Cosa si richiede =
a: Si traduca in inglese la seguente frase del testo sulla pista ciclabile del rione C1 Nord: «Ma se i numeri dell’investimento sono imponenti, a lasciare letteralmente basiti è la linea difensiva adottata dal sindaco Antonio Mirra.»
b: Si fornisca la prosecuzione del testo sulla pista ciclabile del rione C1 Nord, a partire dal punto in cui termina.

Quasi due milioni di euro di soldi pubblici (1.897.000 euro per l’esattezza), in gran parte provenienti dai fondi del PNRR, per un’opera che attualmente serve solo ad accumulare polvere e polemiche. È questo il bilancio, numeri alla mano, della pista ciclabile del rione C1 Nord, al centro di un’interrogazione del consigliere d’opposizione Gianfranco Corvino.
Ma se i numeri dell’investimento sono imponenti, a lasciare letteralmente basiti è la linea difensiva adottata dal sindaco Antonio Mirra.
Secondo quanto emerso dalla risposta ufficiale, l’opera è stata regolarmente collaudata e consegnata al Comune il 25 novembre 2025. Da quel momento, la pista è nella piena disponibilità dell’Amministrazione. Tuttavia, la struttura rimane inutilizzata e non valorizzata. Il motivo? Le “condizioni stagionali”.

Dati forniti =
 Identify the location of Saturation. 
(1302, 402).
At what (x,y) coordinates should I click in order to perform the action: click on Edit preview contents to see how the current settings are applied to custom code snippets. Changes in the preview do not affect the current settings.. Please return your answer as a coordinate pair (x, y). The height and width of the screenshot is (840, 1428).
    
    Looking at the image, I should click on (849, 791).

Risultati attesi =
a: But while the investment figures are impressive, what leaves people truly stunned is the line of defense adopted by Mayor Antonio Mirra.

b:
Una giustificazione che il consigliere Corvino e molti cittadini definiscono “agghiacciante”: l’idea che un’infrastruttura da due milioni di euro, finanziata con i sacrifici della collettività e con i rigorosi fondi europei del PNRR, debba restare un “soprammobile urbano” solo perché fa freddo o piove, appare come una resa amministrativa senza precedenti.
“Ci si chiede legittimamente a cosa sia servito spendere una somma così consistente se l’opera rimane inutilizzata” incalza Corvino. La questione non è solo estetica o di opportunità, ma di utilità pubblica e sicurezza. In molti tratti, la pista è stata già segnalata come pericolosa o carente di manutenzione, nonostante la consegna sia avvenuta meno di tre mesi fa.
L’analisi di Corvino è lucida: se un’opera non produce benefici reali per la comunità, l’investimento decade nella sua stessa natura. Spendere quasi due milioni di euro per una pista che, per lunghi tratti, risulta impercorribile o semplicemente ignorata dall’Ente, solleva seri interrogativi sulla capacità di programmazione di questa amministrazione.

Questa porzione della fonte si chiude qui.